Bazen her şey yolunda gitse bile, ilişkimiz kötü gidiyorsa ya da hayatımızda o sırada kimse yoksa kendimizi iyi hissetmiyoruz. Çünkü günümüzde kendimizi ancak romantik bir ilişkideyken güvende ve emniyette görüyoruz. Her ilişkimize sonsuza kadar sürer diye başlıyoruz, ama bitiyor. Güven ve emniyet duygusu, süreklilik duygusu, bebeklikten ölüme en temel ruhsal ve duygusal gereksinimlerimizdendir.

Karşı cins gerçekten sırtımızı dönemeyeceğimiz kadar güvenilmez midir?
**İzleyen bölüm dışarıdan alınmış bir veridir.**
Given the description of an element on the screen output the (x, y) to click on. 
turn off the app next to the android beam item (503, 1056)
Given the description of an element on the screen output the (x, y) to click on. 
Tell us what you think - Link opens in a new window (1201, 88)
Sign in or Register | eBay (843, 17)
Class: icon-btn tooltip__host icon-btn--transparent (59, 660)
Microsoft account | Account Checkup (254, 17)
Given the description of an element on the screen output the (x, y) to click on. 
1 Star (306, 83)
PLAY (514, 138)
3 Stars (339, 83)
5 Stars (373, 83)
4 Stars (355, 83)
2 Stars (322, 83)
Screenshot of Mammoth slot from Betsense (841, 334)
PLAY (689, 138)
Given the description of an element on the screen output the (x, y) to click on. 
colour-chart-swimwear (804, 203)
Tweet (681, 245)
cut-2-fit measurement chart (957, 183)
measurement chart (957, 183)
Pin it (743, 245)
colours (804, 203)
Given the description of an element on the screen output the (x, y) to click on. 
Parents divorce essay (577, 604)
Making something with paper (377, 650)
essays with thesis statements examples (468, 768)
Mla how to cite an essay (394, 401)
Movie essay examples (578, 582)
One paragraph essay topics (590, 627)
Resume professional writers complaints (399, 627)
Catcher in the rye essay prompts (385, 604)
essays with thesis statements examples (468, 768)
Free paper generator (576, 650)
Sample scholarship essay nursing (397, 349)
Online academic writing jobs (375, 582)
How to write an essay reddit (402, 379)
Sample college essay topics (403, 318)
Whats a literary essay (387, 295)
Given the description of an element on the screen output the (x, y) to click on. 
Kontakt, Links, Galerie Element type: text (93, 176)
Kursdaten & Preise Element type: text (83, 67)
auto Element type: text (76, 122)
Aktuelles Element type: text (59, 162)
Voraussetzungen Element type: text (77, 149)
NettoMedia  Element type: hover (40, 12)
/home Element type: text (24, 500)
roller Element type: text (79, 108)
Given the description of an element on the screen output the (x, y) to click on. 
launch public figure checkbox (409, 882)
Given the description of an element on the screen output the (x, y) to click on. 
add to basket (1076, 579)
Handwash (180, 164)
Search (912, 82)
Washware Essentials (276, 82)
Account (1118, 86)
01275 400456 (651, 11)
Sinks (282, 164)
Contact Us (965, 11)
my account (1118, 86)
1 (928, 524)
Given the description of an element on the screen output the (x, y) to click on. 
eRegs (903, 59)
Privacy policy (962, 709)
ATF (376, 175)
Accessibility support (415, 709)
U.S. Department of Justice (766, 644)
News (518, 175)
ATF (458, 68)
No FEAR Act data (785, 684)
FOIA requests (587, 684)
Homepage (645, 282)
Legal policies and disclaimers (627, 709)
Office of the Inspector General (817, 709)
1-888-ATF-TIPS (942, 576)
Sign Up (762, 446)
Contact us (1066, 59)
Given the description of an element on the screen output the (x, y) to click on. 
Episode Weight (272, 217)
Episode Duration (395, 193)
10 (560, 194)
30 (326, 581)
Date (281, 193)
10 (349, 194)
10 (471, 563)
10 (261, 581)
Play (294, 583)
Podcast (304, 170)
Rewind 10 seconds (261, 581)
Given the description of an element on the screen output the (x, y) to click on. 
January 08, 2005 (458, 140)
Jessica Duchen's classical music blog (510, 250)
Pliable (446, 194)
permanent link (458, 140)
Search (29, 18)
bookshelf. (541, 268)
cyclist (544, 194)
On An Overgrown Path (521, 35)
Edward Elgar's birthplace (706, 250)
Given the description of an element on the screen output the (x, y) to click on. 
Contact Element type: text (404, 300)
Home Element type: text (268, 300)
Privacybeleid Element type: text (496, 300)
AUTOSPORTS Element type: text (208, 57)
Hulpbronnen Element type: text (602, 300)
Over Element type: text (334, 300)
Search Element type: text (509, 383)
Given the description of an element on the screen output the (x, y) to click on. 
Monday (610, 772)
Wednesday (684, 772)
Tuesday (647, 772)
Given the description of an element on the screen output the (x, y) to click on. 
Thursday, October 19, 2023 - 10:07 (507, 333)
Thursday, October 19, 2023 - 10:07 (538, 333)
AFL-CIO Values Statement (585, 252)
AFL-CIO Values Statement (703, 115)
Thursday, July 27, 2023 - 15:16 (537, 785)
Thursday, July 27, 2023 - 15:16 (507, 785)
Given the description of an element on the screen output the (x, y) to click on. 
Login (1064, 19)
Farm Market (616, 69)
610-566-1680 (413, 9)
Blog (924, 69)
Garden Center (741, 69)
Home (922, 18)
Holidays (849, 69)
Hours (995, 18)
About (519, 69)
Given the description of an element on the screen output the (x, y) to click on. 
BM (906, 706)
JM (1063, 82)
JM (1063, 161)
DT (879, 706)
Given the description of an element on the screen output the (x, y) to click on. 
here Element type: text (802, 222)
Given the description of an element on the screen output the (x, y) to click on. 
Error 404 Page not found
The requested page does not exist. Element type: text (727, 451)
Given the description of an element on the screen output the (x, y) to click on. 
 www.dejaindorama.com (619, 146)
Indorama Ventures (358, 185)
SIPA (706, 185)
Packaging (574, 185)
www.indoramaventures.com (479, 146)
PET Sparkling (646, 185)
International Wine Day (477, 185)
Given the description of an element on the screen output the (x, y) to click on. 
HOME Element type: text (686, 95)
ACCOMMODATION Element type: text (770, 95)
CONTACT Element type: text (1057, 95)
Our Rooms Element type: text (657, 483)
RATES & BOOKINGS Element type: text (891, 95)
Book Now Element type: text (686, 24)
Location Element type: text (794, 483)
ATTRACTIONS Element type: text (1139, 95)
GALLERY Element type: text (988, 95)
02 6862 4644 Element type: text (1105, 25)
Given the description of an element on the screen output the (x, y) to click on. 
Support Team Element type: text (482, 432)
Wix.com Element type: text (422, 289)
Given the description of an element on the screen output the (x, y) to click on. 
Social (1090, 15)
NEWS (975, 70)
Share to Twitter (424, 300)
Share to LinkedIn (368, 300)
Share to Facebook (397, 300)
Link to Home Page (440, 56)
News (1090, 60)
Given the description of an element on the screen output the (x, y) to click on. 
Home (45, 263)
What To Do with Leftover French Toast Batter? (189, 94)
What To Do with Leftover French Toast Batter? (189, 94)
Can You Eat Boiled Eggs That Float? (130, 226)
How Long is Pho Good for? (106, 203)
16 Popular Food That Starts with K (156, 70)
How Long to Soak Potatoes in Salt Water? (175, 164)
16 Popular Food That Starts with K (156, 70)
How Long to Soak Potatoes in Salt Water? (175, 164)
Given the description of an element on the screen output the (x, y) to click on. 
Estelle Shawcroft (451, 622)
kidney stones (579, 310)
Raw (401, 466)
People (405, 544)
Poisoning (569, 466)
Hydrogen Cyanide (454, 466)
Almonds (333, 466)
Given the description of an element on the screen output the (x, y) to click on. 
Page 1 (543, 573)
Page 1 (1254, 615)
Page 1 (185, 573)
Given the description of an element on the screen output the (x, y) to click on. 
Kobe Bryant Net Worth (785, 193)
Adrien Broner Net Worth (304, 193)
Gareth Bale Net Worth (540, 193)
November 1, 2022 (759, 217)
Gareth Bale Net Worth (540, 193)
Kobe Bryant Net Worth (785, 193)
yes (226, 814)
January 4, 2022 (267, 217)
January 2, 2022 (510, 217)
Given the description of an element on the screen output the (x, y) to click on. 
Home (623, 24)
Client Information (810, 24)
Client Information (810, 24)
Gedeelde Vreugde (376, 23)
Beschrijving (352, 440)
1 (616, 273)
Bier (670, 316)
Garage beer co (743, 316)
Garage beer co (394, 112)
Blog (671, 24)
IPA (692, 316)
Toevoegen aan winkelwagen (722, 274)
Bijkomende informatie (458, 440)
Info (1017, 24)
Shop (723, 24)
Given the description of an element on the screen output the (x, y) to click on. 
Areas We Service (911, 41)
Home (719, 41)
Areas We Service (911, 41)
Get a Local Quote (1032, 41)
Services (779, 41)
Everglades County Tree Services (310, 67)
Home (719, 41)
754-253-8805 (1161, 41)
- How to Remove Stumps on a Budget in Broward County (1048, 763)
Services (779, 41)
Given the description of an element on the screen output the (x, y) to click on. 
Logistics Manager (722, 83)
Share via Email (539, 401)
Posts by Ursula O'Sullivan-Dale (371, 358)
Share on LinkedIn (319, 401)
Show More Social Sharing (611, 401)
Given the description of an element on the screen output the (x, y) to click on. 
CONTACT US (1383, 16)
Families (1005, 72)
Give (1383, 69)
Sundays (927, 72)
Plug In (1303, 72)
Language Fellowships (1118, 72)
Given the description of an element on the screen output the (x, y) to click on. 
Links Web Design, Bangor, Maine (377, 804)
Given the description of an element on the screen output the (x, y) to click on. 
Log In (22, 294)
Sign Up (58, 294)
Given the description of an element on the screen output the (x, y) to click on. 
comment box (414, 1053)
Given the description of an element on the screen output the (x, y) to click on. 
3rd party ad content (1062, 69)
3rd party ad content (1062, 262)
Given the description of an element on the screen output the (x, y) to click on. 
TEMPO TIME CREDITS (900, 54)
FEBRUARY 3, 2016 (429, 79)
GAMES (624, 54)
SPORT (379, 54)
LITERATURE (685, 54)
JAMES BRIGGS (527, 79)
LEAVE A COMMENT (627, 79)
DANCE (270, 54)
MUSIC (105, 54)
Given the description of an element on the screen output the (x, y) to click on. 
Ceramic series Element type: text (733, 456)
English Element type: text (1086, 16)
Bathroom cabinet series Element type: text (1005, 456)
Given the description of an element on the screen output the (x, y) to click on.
Bu güvensizlik duygusuyla nasıl başa çıkabiliriz? Ya da bu algıyı bir gerçeklik olarak kabul edip, ona göre mi konumlandırmalıyız kendimizi ilişkilerde? İlişkilere bakışımızı tümden mi değiştirmeliyiz yoksa?
Bu atölyede çift ve aile terapisi alanının önde gelen ismi Alper Hasanoğlu ile neden bir ilişkiye bu kadar ihtiyaç duyulduğunu; bağlanma teorisi, gelişim psikolojisi, ilişkiler arası psikanalitik teori ve bebekliğimizden gelen şemalar çerçevesinde, hem dünyadaki eğilimleri hem de yaşadığımız coğrafyaya özgü kültürel farklılıklar tartışılacak. İlişkilerde güveni doğru bir şekilde nasıl yeniden tanımlayabileceğimiz incelenecek.
Kaynak için tıklayın.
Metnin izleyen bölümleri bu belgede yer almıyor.